Mark McDonald at Fusion 2008: Shift focus to distinctive IT solutions

Mark McDonald at Fusion 2008: Shift focus to distinctive IT solutions

Mark McDonald

Mark McDonald has delivered this speech before, but this time it had a different urgency.
One of the leading advocates of IT as a driver of business growth, and CIOs as business leaders rather than IT leaders, McDonald energetically led off the Fusion 2008 Symposium with a call to abandon generic IT in favor of distinctive technology – solutions that contribute to an organization’s competitive advantage.
McDonald, group vice president and head of research executive programs for Gartner, Inc., has defined “generic IT” as technology that results in no competitive differentiation.
Generic versus strategic IT
In what he jokingly called an opening tirade, McDonald posed the following question: what is the opposite of generic? Try strategic, McDonald said. Over the past four years, the IT industry has, in effect, deregulated. There was no formal announcement or Congressional hearings – it simply happened. Four or five years ago, when a business was looking to do something relative to technology, where did they turn? They had one choice, McDonald said – the captive IT department.
In contrast, we now face an environment of unparalleled levels of choice – software as a service, platform as a service, outsourcing, and the like. “The opportunity to get capital-intensive resources relatively quickly has completely transformed IT,” he said.
Referencing a 2007 Gartner survey of CIOs, McDonald said they identified three top challenges – rising costs associated with inflation, government regulation, and slow economic growth.
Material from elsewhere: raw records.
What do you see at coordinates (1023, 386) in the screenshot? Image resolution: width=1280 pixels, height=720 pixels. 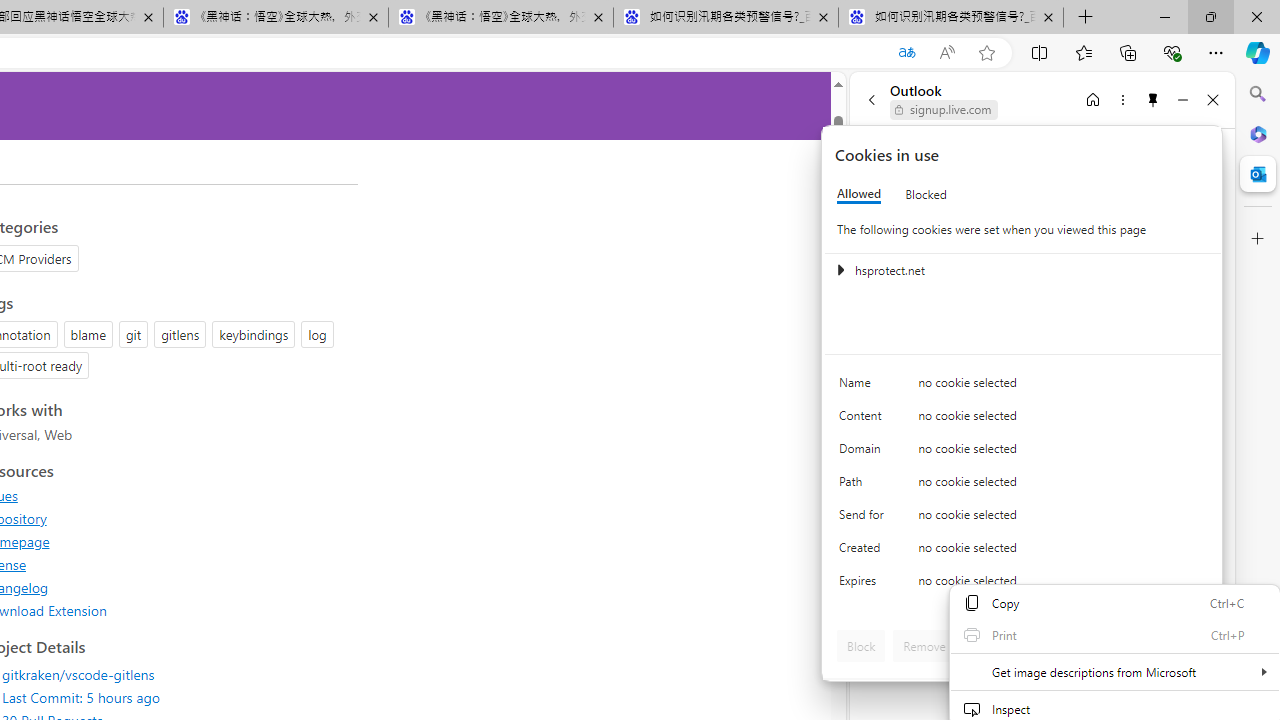 I see `Class: c0153 c0157 c0154` at bounding box center [1023, 386].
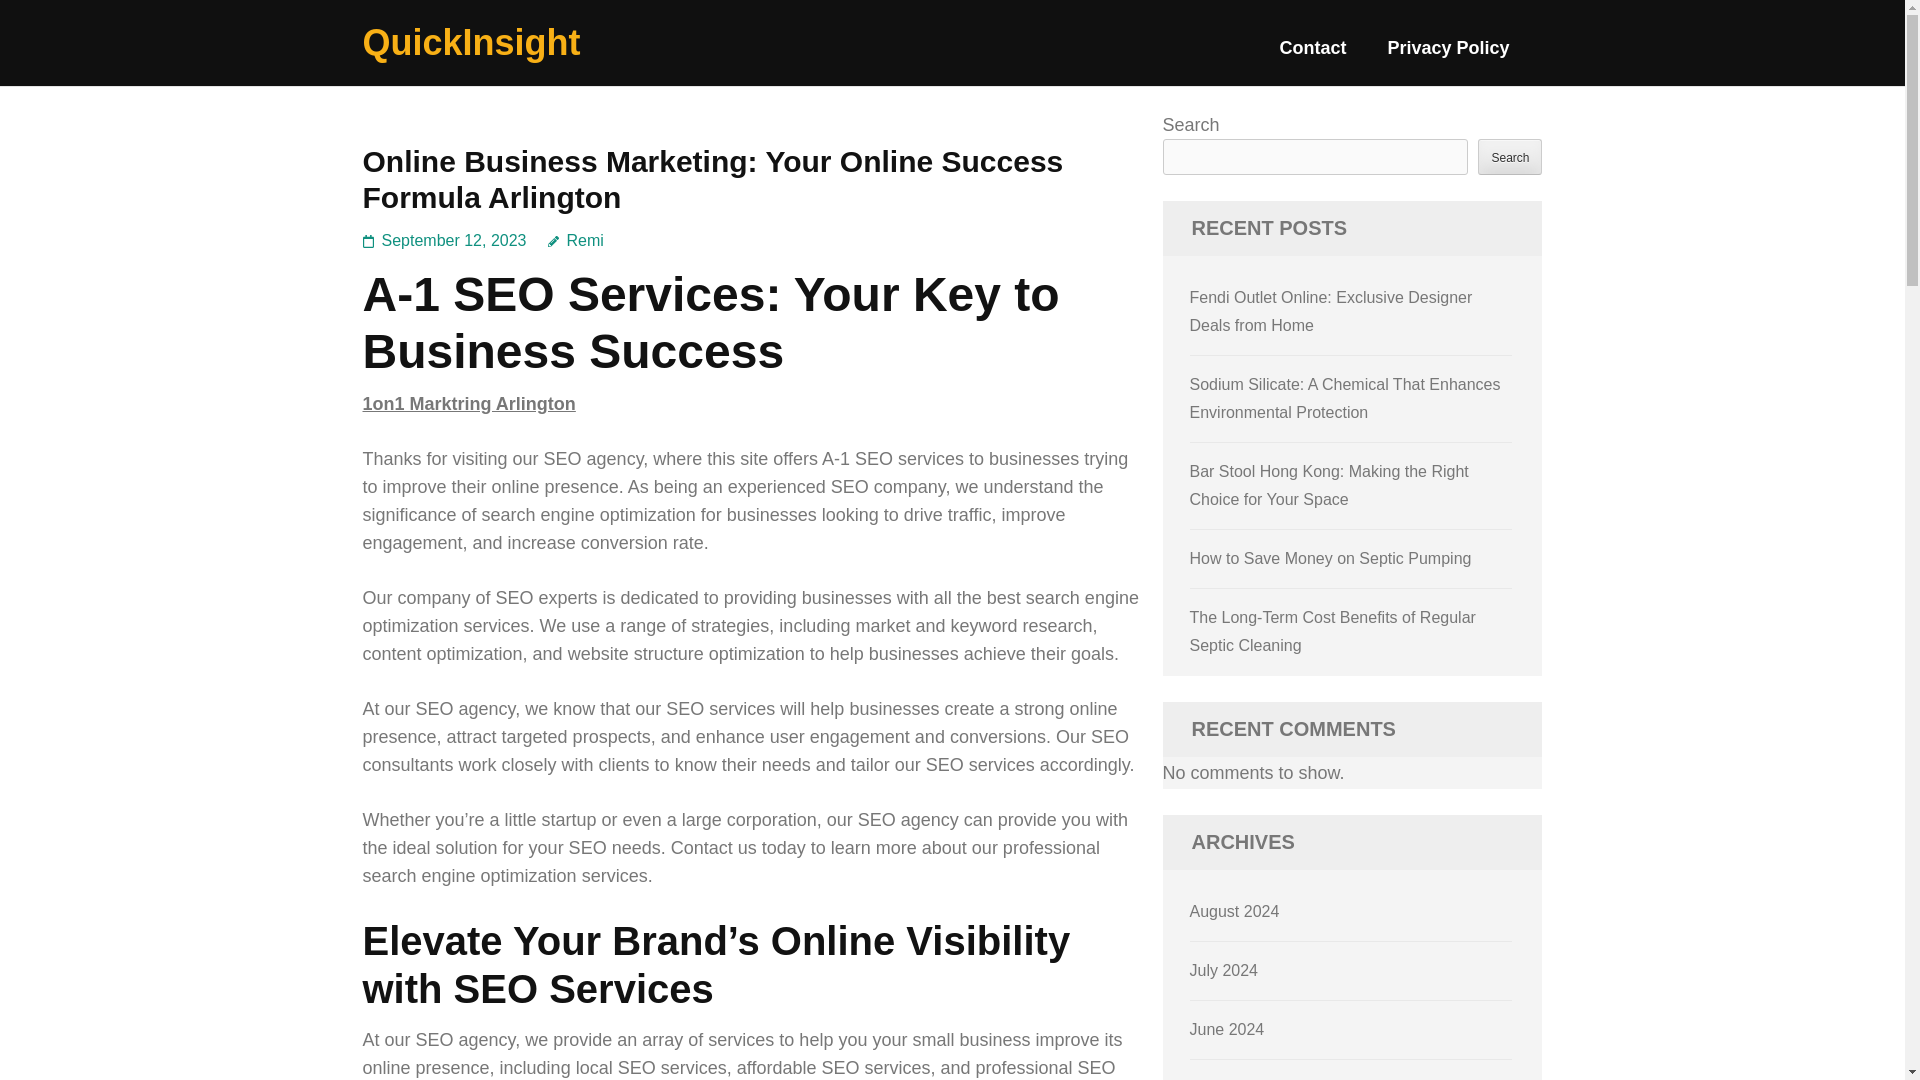 Image resolution: width=1920 pixels, height=1080 pixels. I want to click on Fendi Outlet Online: Exclusive Designer Deals from Home, so click(1331, 311).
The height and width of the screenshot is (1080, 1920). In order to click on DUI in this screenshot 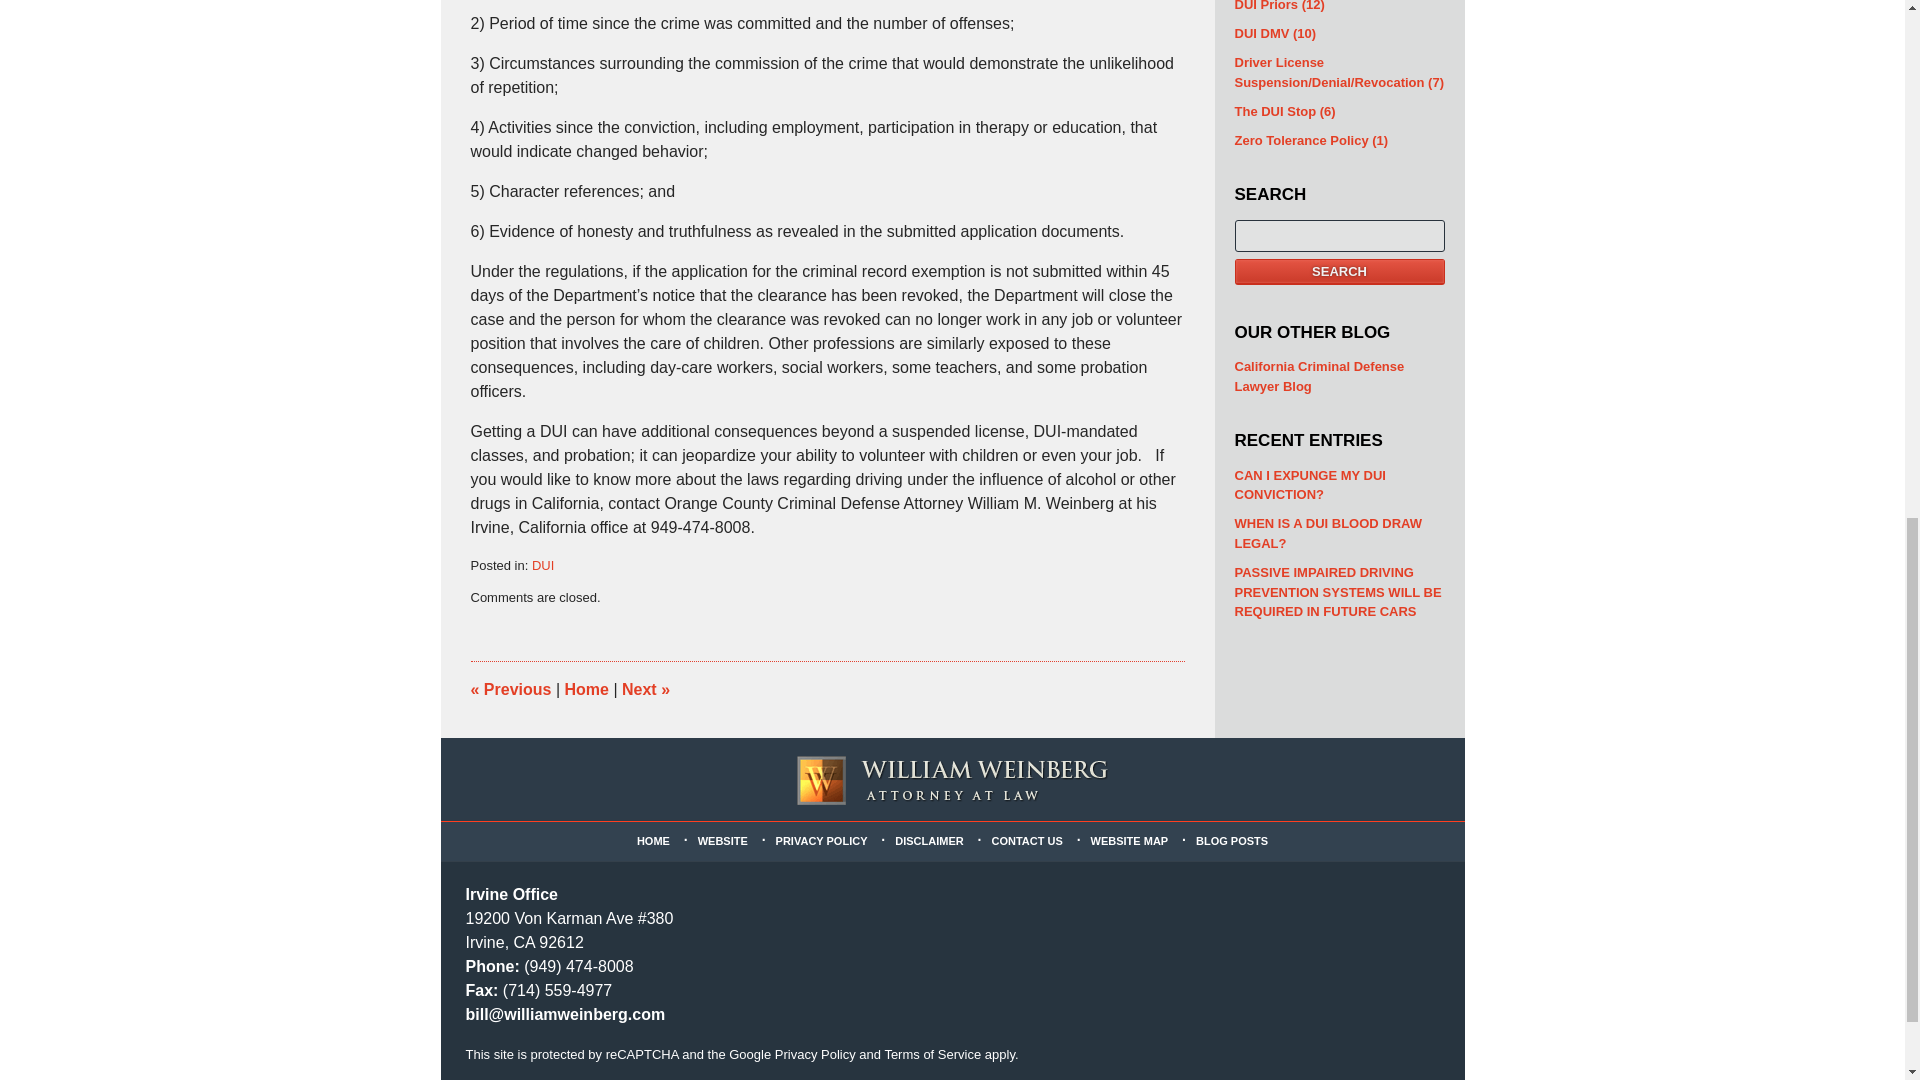, I will do `click(542, 566)`.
McDonald said the world is not going to remain stable, yet too many IT organizations and the business peers they work with have rewarded generic IT. They put technology considerations associated with cost, quality of service, and risk ahead of business value. Generic IT is not necessarily about buying commercially viable software and services, he said, it’s a vanilla mindset of “we can’t do that.”
One of the things that has to change in the IT profession, McDonald said, is the view of IT executives and business executives that information technology is an issue of control, stabilization, and consolidation. It’s one of the reasons why IT departments have been ranked ahead of corporate counsel as the “deal prevention unit,” McDonald said.
Barriers and non-alignment
CIOs have to put distinctive solutions and the business value they create ahead of purely technical concerns, but there are barriers to overcome. Among them: the probability that the business case management process in 90 percent of companies is “hideously broken,” McDonald said. He challenged CIOs in the room to create metrics such as “business value created this month,” “business value expected next month,” and “business value year-to-date.”
Such metrics shift the discussion from the creation of technology solutions to more of a benefits realization process. These pieces of data are changing the conversation away from a generic model to a source of distinctive solutions that can drive business growth. McDonald called the push toward distinctive solutions the path forward in a new world of choice.
“CIOs have to focus more effort on driving some of these distinctive solutions,” he said.
Gartner also asked CIOs about what the business is expecting of them. Number one was improving business processes, number two was attracting and retaining new customers, and number three was helping to create new products or services. There is no direct IT in those responses – data protection and privacy was number 19 – because the list is externally focused. The notion that a CIO will manage 80 percent of the time for stability and 20 percent of the time on strategic considerations is not aligned with 2008 business expectations, McDonald said.
Gartner also asked CIOs about their major strategic thrusts, and found that the top responses were linking business and IT strategies, delivering projects that enable business growth, and attracting, developing and retaining IT personnel, which are common to the majority of business organizations.
Making a difference
To craft distinctive solutions, CIOs must have enough business acumen to understand why customers value their product and services. What is it that customers can recognize and use as a means of choosing your business? CIOs that know the answer to that question, McDonald said, know how to make a difference.
“The reason customers choose you is the difference,” he reiterated. “It does not require a written strategy. Do you know the reason customers choose you? What is part of the differentiation? What are you doing differently?”
There is a strong connection, he added, between IT effectiveness and business effectiveness, and the good news is that companies are starting to make a commitment to distinctive solutions.
“For the first time since we’ve been looking at this issue, enterprises are willing to invest in distinctive solutions,” McDonald said, and they are putting more money behind transformational projects as opposed to generic activities.
Fusion factor
Among the questions every CEO should ask, and every CIO should be able to answer, is “how is the business managing the full scope of its initiatives?” This includes the management of business process transformation. The extent to which they do this will determine whether the initiative is viewed as a business project or merely an IT project, McDonald indicated.